Passage given:

In 1903, David Chesnut Jr. was several years into his position at the Eustis Estate in Milton, working as a coachman alongside his brother Samuel, a groom. Their parents David Sr. and Elizabeth had come north from enslavement in the Carolinas and settled in Massachusetts. The young couple soon made their home in Milton where David Sr found employment as a “hostler,” or horse handler at the Eustis Estate. When the elder David passed away suddenly in 1898, his sons continued working for the Eustis family and the younger David oversaw their transition from carriages to automobiles, becoming the family’s first chauffeur.
At home, David Jr took on the role of principal provider for his remaining family. He would eventually move to Dedham and spend the remainder of his career as a chauffeur for the Endicott family at their large estate there. He was able to purchase land nearby on which he built and purchased several properties, investing in the local Black community not only as a landlord but as a community leader, veteran, air raid warden, lamplighter, military band director and patriarch of the Chesnut family. An accomplished trumpeter, his lifelong passion for music blossomed in successive generations as he raised musical sons who become performers deeply engaged in Boston’s “golden” jazz era, performing and teaching alongside legendary musicians such as Duke Ellington and Quincy Jones.

Records provided:
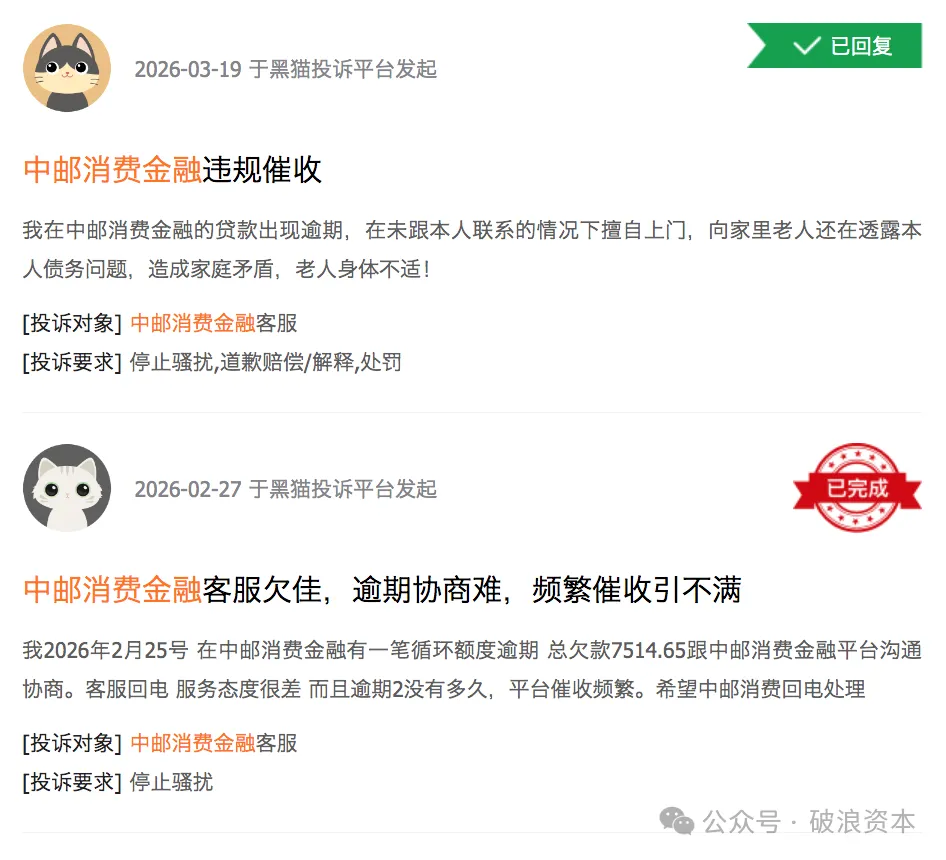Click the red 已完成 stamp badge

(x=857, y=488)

==

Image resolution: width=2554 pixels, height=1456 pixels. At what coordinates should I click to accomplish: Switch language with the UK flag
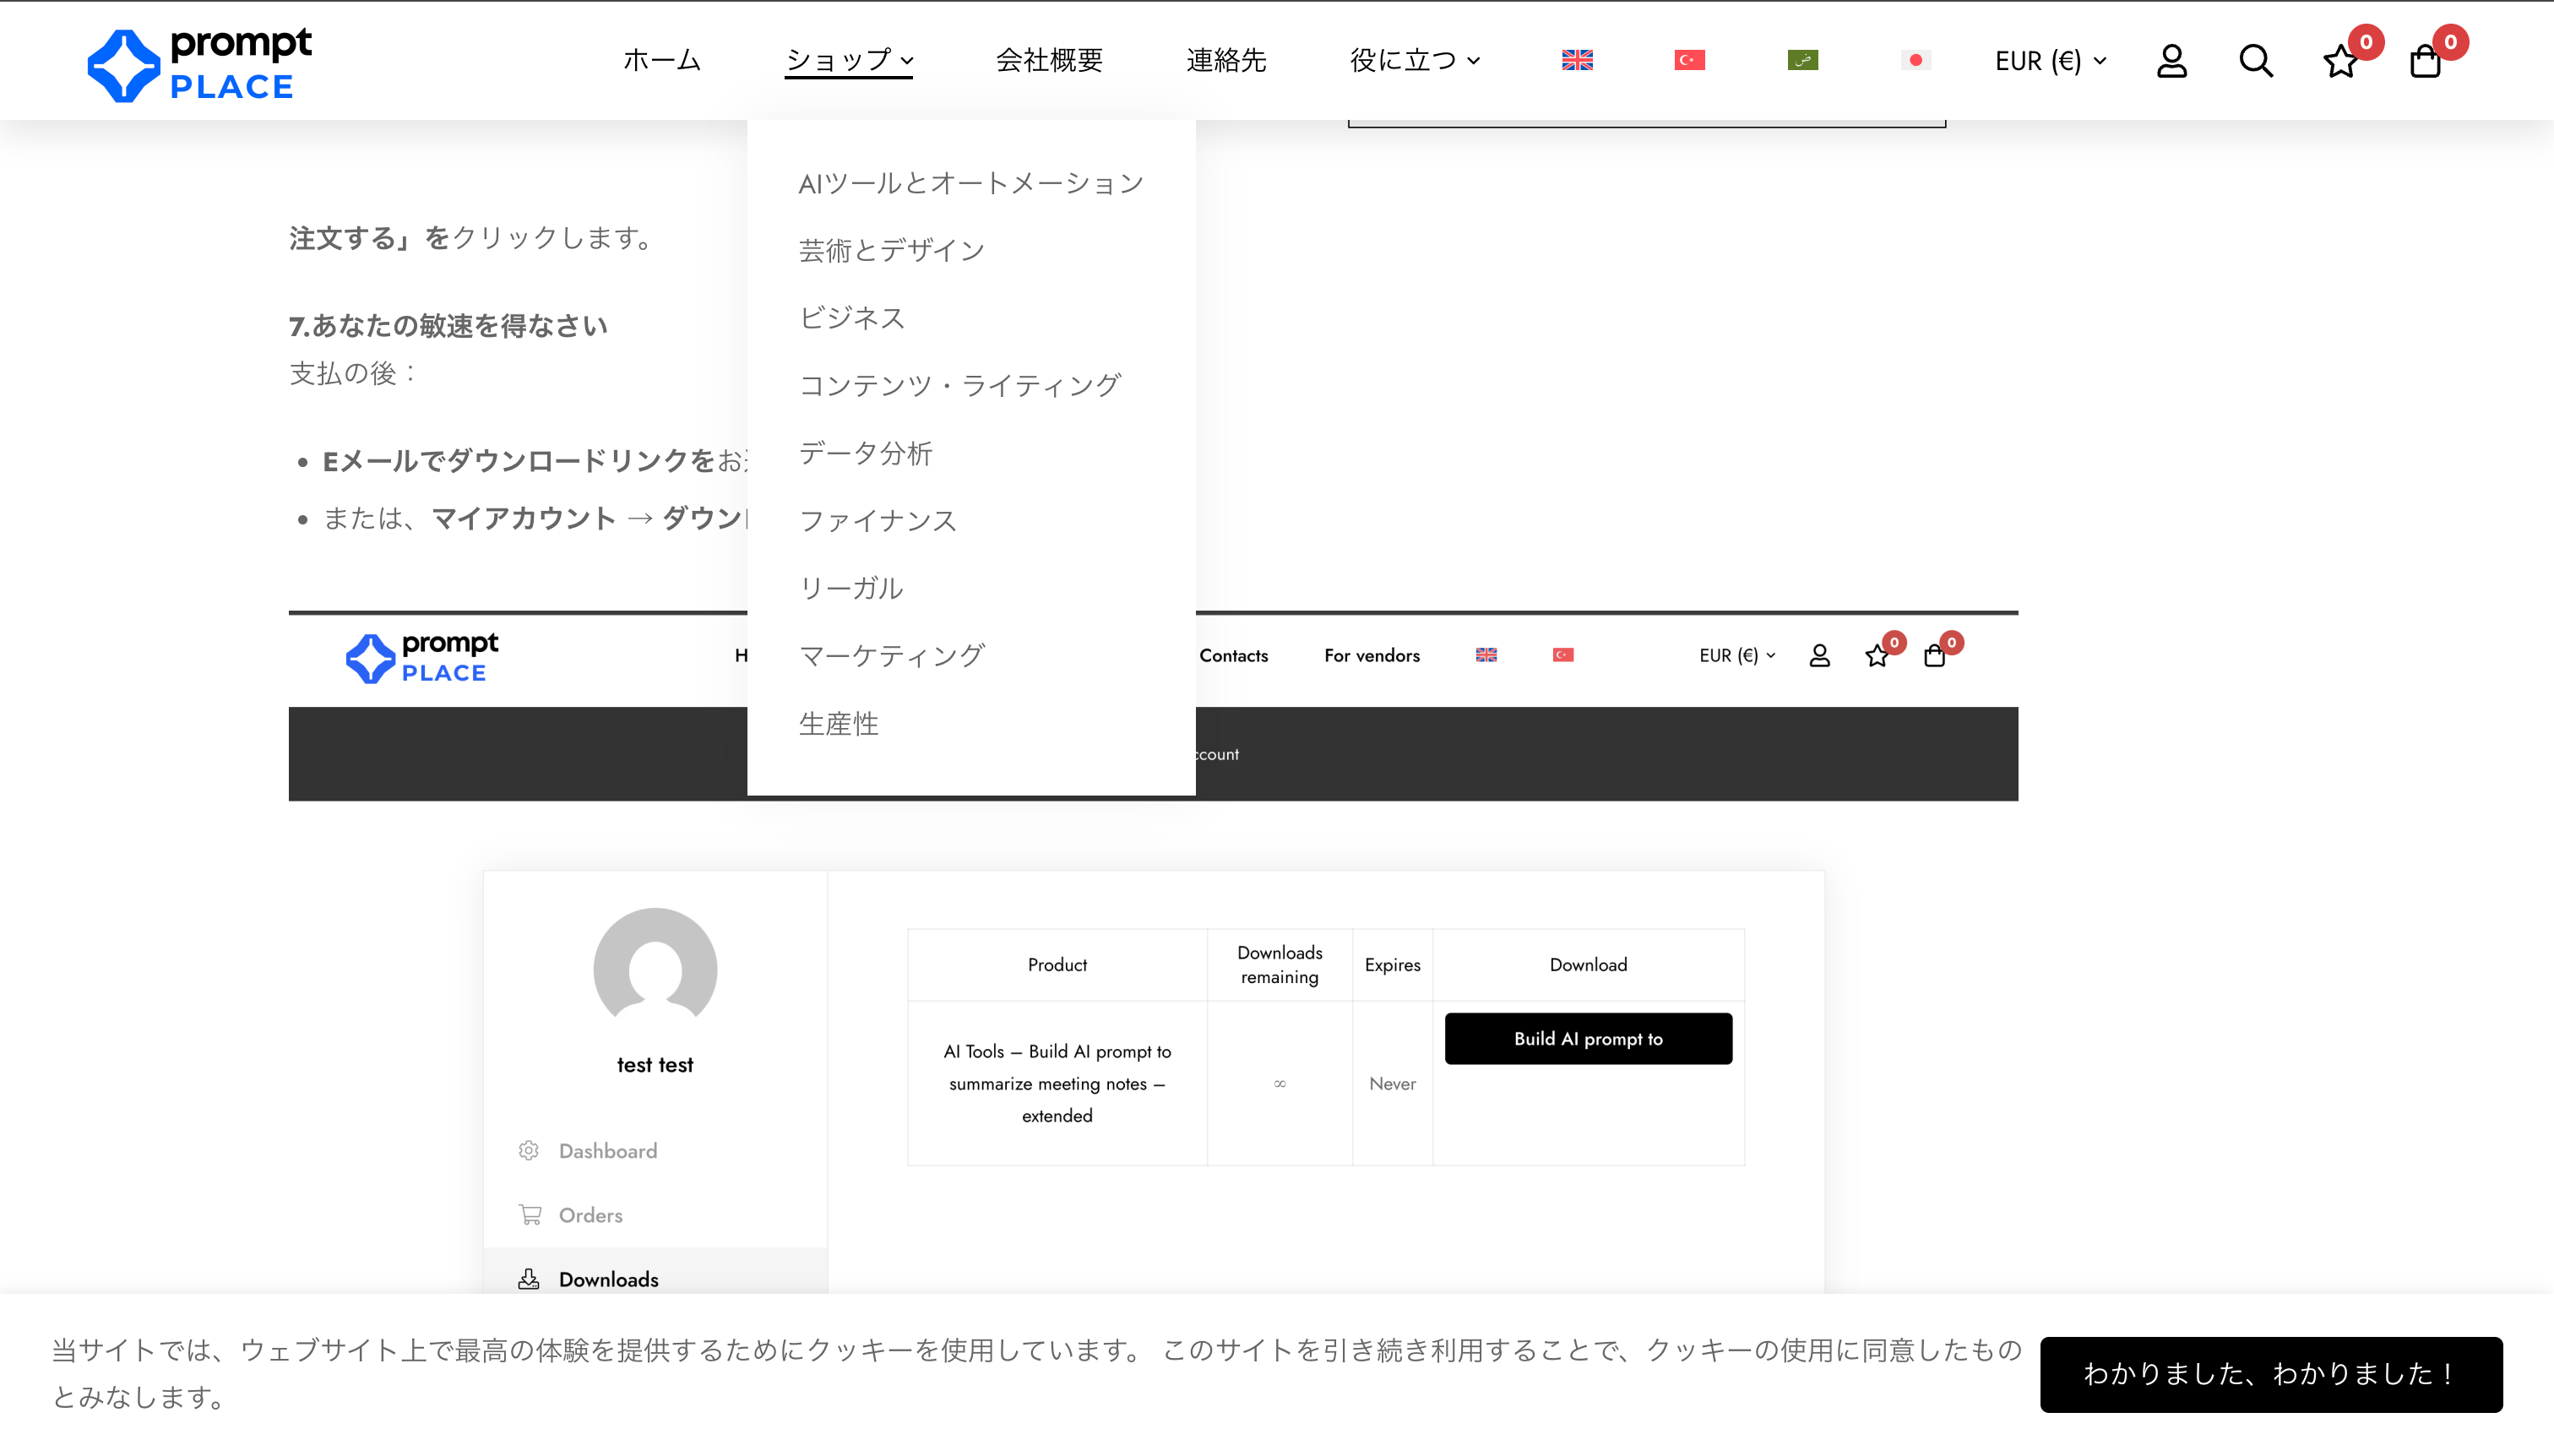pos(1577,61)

To be done: Would you set down, word for word, the part of the passage on David Chesnut Jr. starting with "In 1903, David" and going on through "family’s first chauffeur."?

Complete output:
In 1903, David Chesnut Jr. was several years into his position at the Eustis Estate in Milton, working as a coachman alongside his brother Samuel, a groom. Their parents David Sr. and Elizabeth had come north from enslavement in the Carolinas and settled in Massachusetts. The young couple soon made their home in Milton where David Sr found employment as a “hostler,” or horse handler at the Eustis Estate. When the elder David passed away suddenly in 1898, his sons continued working for the Eustis family and the younger David oversaw their transition from carriages to automobiles, becoming the family’s first chauffeur.